6. De-dupe changes data. Is there any possibility that this will get me into trouble with the regulators or legal eagles when I respond to a subpoena or discovery request? Does de-dupe conflict with the non-repudiation requirements of certain laws?
7. Some say that de-dupe obviates the need for encryption. What do you think?
8. Some say that de-duped data is inappropriate for tape backup, that data should be re-inflated prior to write to tape. Yet, one vendor is planning to enable an “NDMP-like” tape backup around his de-dupe system at the request of his customers. Is this smart?
9. Some vendors are claiming de-dupe is “green” - do you see it as such?
10. De-dupe and VTL seem to be joined at the hip in a lot of vendor discussions: Use de-dupe to store a lot of archival data on line in less space for fast retrieval in the event of the accidental loss of files or data sets on primary storage. Are there other applications for de-duplication besides compressing data in a nearline storage repository?
11. Just suggested by a reader: What do you see as the advantages/disadvantages of software based deduplication vs. hardware (chip-based) deduplication? Will this be a differentiating feature in the future… especially now that Hifn is pushing their Compression/DeDupe card to OEMs?
No, thank you, Peter.
May 27th, 2008 at 10:47 am
Jon,
Thanks for the opportunity to comment on this.
> 1. Please provide the name of your company and the de-dupe product(s) you sell. Please summarize what you think are the key values and differentiators of your wares.
Permabit Technology Corporation delivers Permabit Enterprise Archive, a disk-based storage system with standard NAS interfaces. Permabit Enterprise Archive provides enterprise class archival storage with the flexibility and speed of disk, but at or below the cost of tape. The system includes Scalable Data Reduction, combining traditional compression with sub-file deduplication, and has a grid architecture that uniquely allows scaling to petabytes of real, physical disk (and many more times that of data).
> 2. InfoPro has said that de-dupe is the number one technology that companies are seeking today — well ahead of even server or storage virtualization. Is there any appeal beyond squeezing more undifferentiated data into the storage junk drawer?
If all that data were junk, we wouldn’t have this problem! Pretty much all the analysts point to data growth rates of 60 to 80% annually. While some of this data is perhaps unnecessary, the bulk of it does need to be kept around for future reference. Digital documents keep growing in both size and volume, and either regulations require that they be kept around, or businesses see value in later data mining.
Most of this data is being dumped onto existing primary storage, and those primary storage environments (the very costly “junk drawers” out there) keep growing — at an average cost of around $43/GB. That’s an outrageous price, and the number one driver for deduplication. Customers don’t want deduplication, per se; what they want is cheaper storage. Deduplication is a great way of helping deliver that, but it’s only one way in which Permabit drives down costs.
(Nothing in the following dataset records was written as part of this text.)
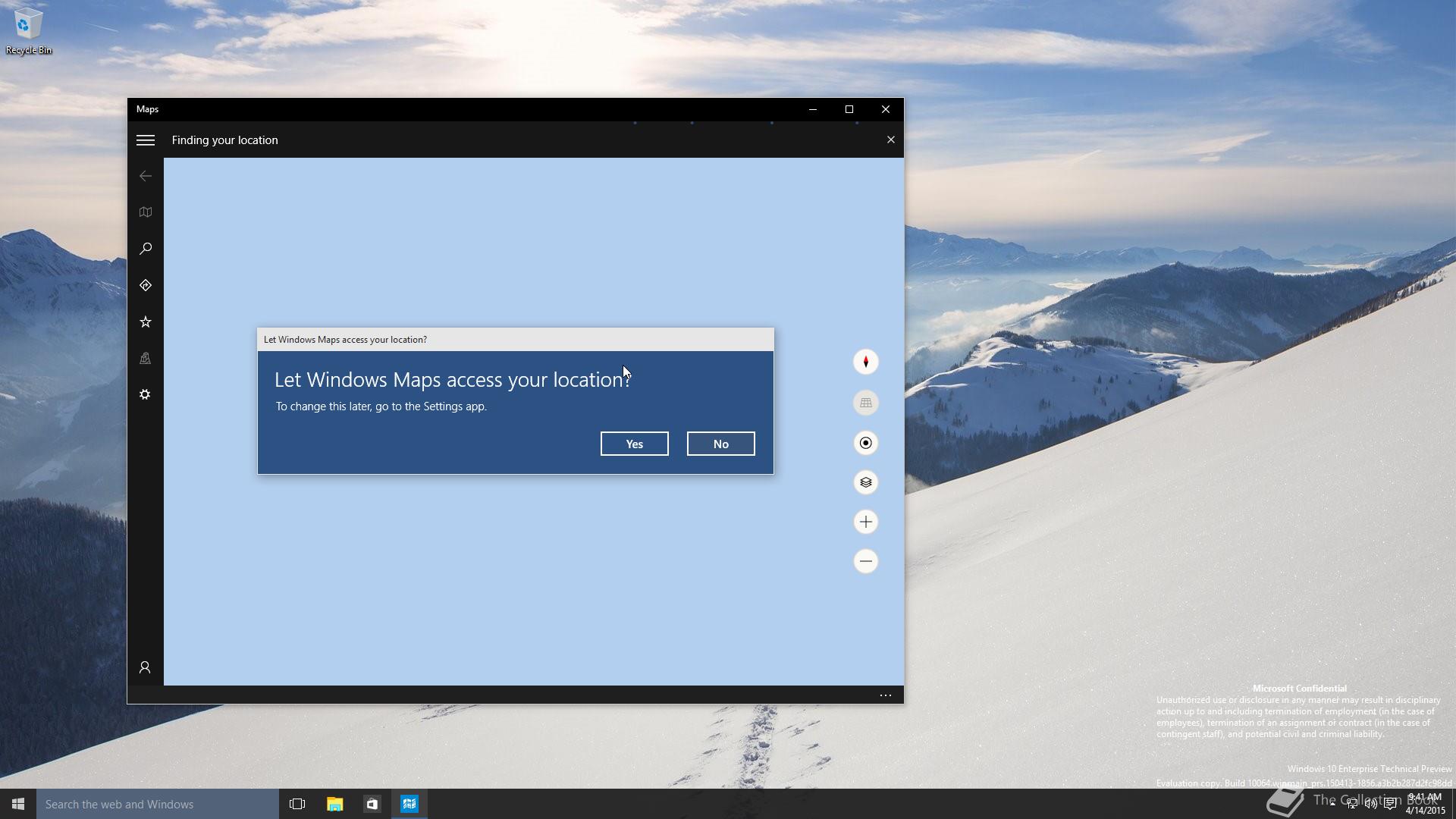Click the Search the web and Windows box
Image resolution: width=1456 pixels, height=819 pixels.
[158, 804]
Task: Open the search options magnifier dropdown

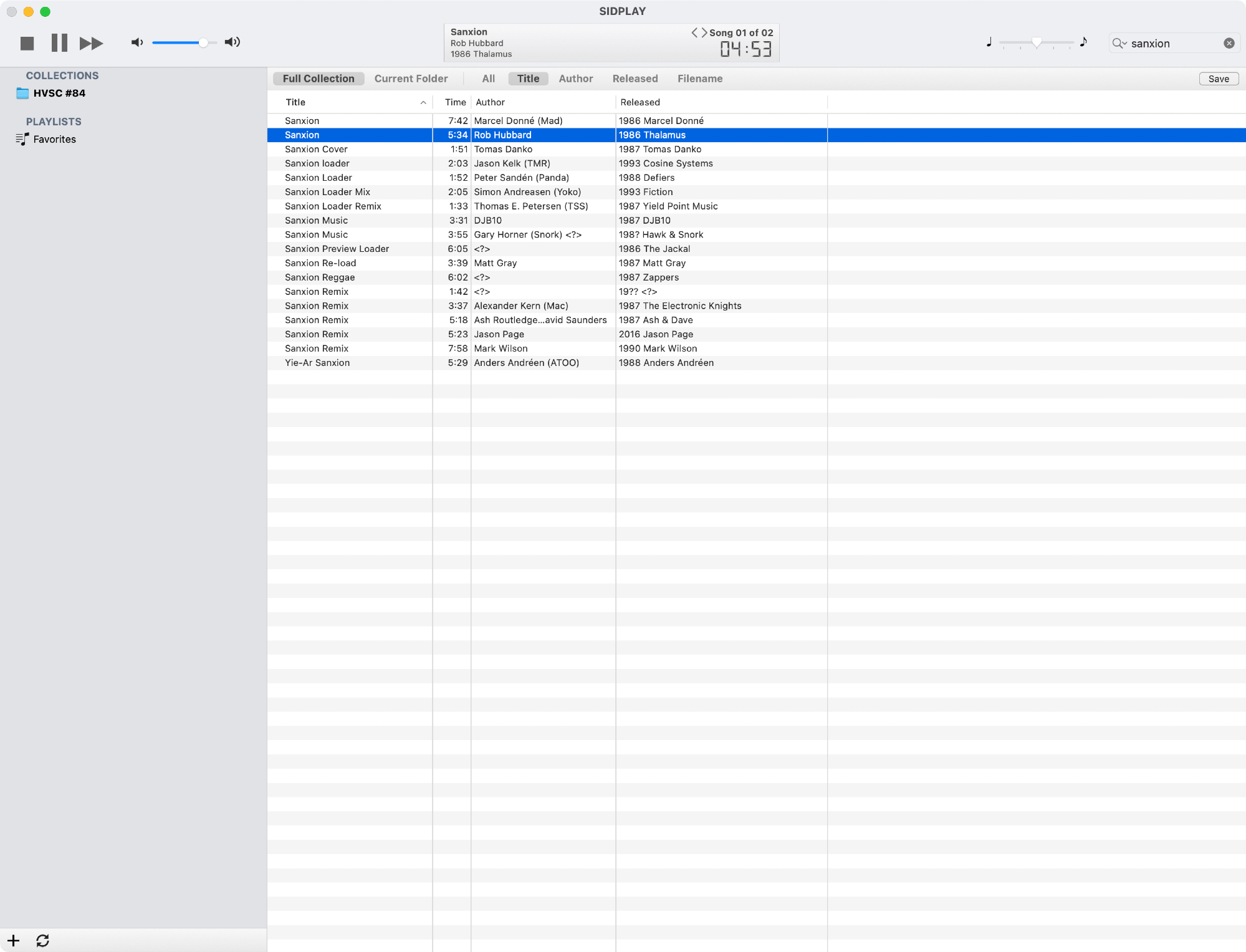Action: point(1119,43)
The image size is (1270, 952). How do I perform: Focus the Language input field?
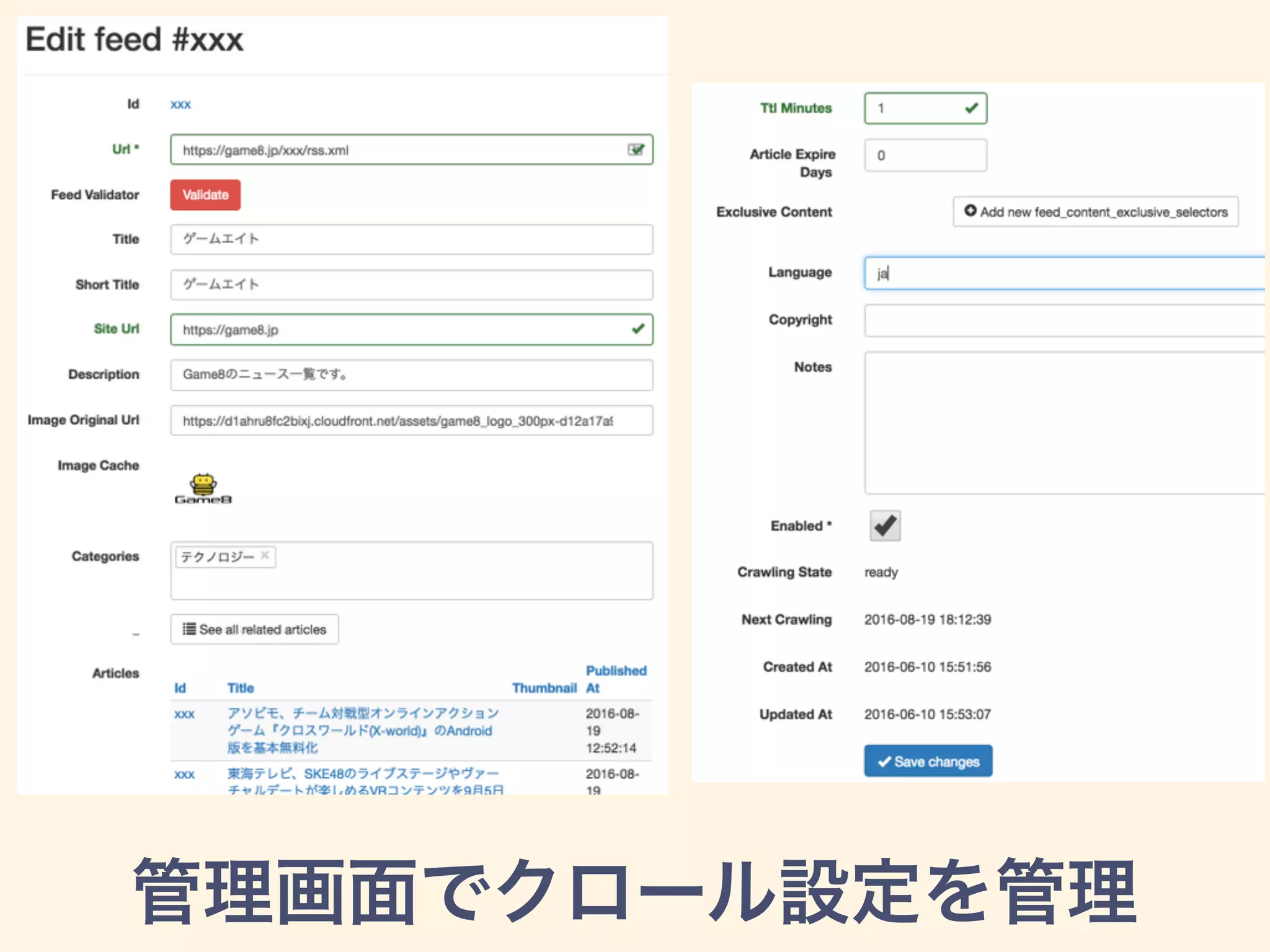1063,273
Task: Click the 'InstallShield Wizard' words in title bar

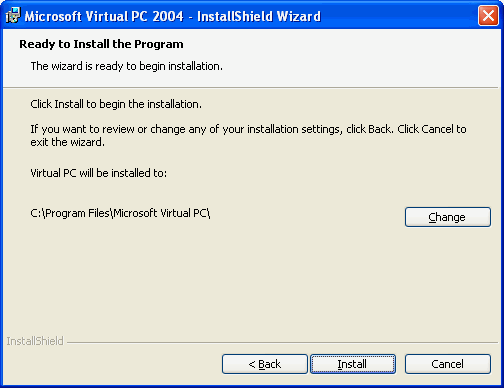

> 3. Every vendor seems to have its own secret sauce de-dupe algorithm and implementation. One, Diligent Technologies (just acquired by IBM), claims that their’s is best because it collapses two functions — de-dupe then ingest — into one in-line function, achieving great throughput in the process. What should be the gating factors in selecting the right de-dupe technology?
Requirements will differ by use case; dedupe for backup is different from dedupe for archive. For the market space we address, Enterprise Archive, we see four key factors:
- Scalability: Enterprise Archive environments range from 50 terabytes to multiple petabytes today, and if current growth rates are sustained, a 100TB archive will be over 3PB by 2012. To see significant cost savings, the archive must be managed and maintained as a single unit. Any storage system for archive, deduplicating or not, must be able to scale to petabytes of real physical disk, not pie-in-the-sky 50X deduped data.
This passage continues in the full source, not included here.